This agent uses a local Ollama instance, the ReAct orchestration pattern, and no tools, memory, or guardrails. Everything beyond this minimal definition is optional.

Below is a complete agent definition with every available field documented:

apiVersion: astromesh/v1
kind: Agent
metadata:
name: sales-qualifier # Unique identifier — used in API routes (/v1/agents/sales-qualifier/run)

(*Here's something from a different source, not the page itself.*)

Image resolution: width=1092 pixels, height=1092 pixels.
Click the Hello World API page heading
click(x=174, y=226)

version: "1.0.0" # Semantic version for tracking changes
namespace: sales # Logical grouping (informational, not enforced)

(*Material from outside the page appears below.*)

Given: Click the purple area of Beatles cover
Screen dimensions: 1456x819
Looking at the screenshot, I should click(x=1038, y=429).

labels: # Arbitrary key-value pairs for filtering and organization
team: revenue
tier: production
spec:
# --- Identity ---
identity:
display_name: "Sales Lead Qualifier" # Human-readable name shown in UIs
description: "Qualifies incoming sales leads using BANT methodology"
avatar: "sales-bot" # Optional avatar identifier
# --- Model Selection ---
model:
primary:
provider: ollama # Provider type (must match a key in providers.yaml)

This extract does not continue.